みじかい
じゅう、じゅう。
くるくる。
たこ焼き屋さんにしてはごつい左手で油を引いたり、材料をを入れたり。
機関銃に変わる腕で錐を持って、器用に丸くなった生地をくるくる回していく。
アンバランスさがどこかおかしくて、つい顔が綻んでしまう。
「なんや、ニタニタしてきしょいな」
「ん?そうですか?」
「そない顔で見られとったらやりにくいわ、帰れや」
「いいじゃないですか、見るくらい。減るもんじゃないし」
「…たこ焼き食いたいんか?ほなら後ろで食っとれ」
半ば強引に屋台の後ろに押し込まれて、たこ焼きが乗った皿を手のひらに乗せられてつまようじをたこ焼きのひとつにぶすり、と刺された。
大人しくそこらにあった椅子に座り、つまようじが刺さったたこ焼きを口に運ぶとやはりおいしい。

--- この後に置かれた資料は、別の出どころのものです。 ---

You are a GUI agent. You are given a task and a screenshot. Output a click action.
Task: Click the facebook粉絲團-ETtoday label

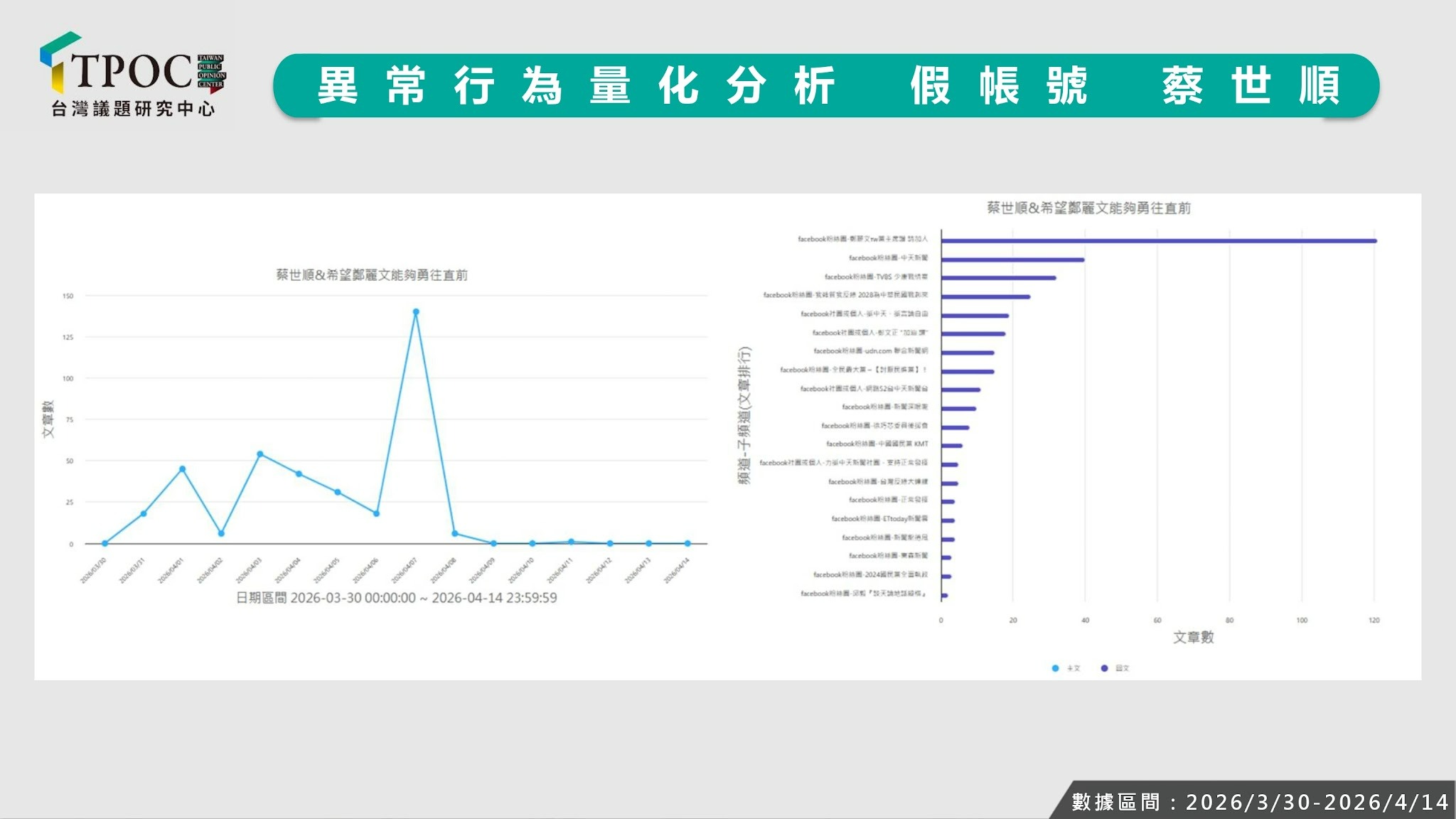tap(879, 519)
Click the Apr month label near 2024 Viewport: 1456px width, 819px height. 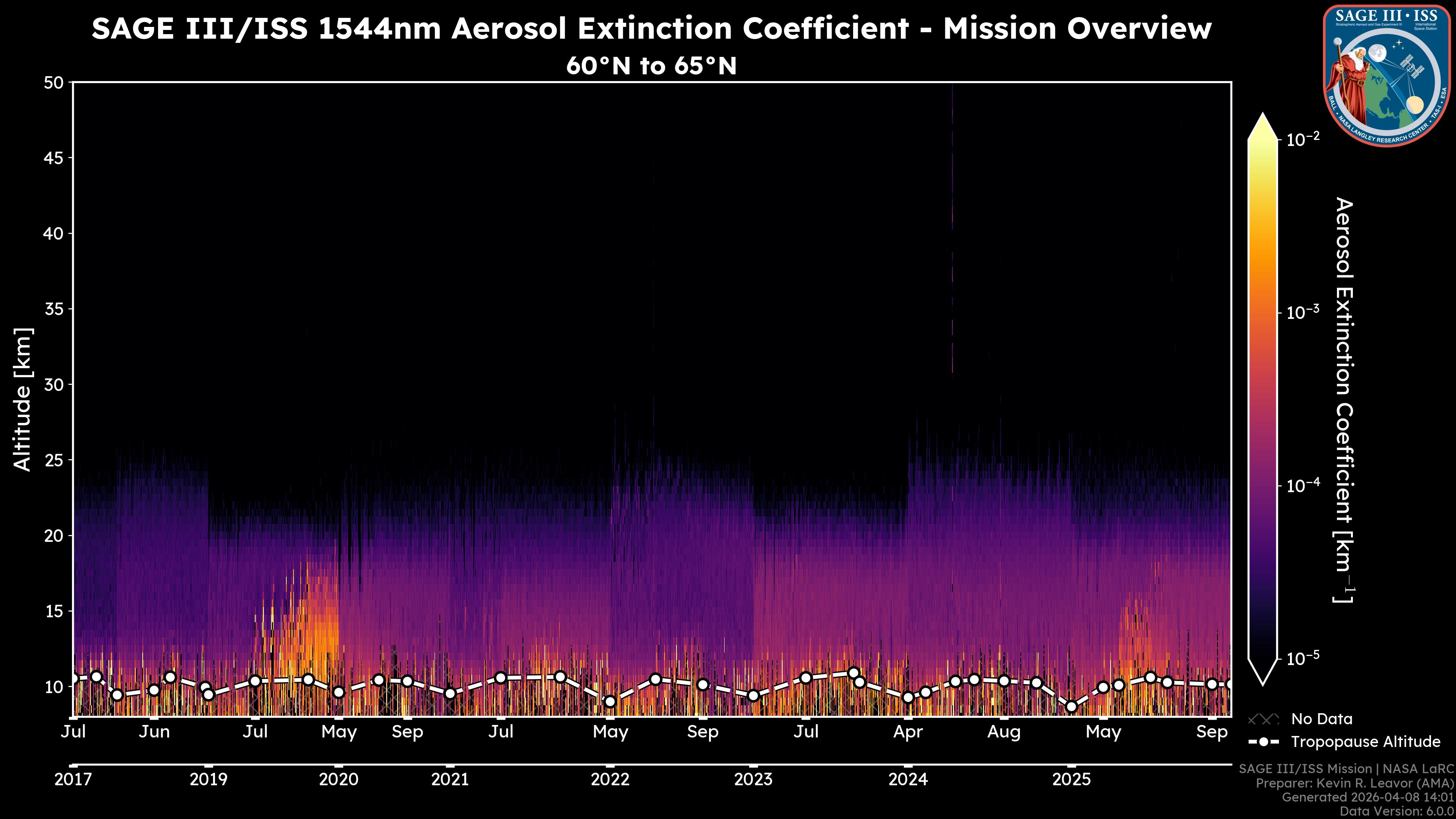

目の前の男はせっせとたこ焼きを作り、たまに通りがかる人に呼びかけたり、買いに来る人に売ったり、割と忙しそうだった。
ぼんやりその様子を見ていると、ちょうど逆光で逞しい背中がくっきりと光に縁取られている。
目映い金髪が暑くなり始めた日光に透けて、きらきら輝いているように見える。
「きれいだなぁ」
「あぁ?なんや?」
「なんもないでー」
「へったくそな関西弁で喋りくさるな、腹立つわ」
「はぁい。…ふふ」
龍司を見ていると、たこ焼きが冷めていってしまうが、秋山にとっては至福の時間だった。
たこ焼きを作っている背中を眺めて、話し掛けられると冷めたたこ焼きを口に運ぶ。
減ってないやないか、ときつい口調で叱られたりもするが、それもまた楽しかった。
後ろから見る龍司は、本当にきれいでかっこいい。
秋山が冷めたたこ焼きをまた一口食べて前を見ると、今度は龍司が秋山を見ていた。
逆光で表情はあまりわからない。
「それ食ったら帰るんやぞ」
「はぁい。ありがとう、龍司さん」
「…ふん、」
鼻ででも、共に笑ってくれる事が嬉しい。
秋山は確かに幸せを感じて、またゆっくりたこ焼きを食べ始めた。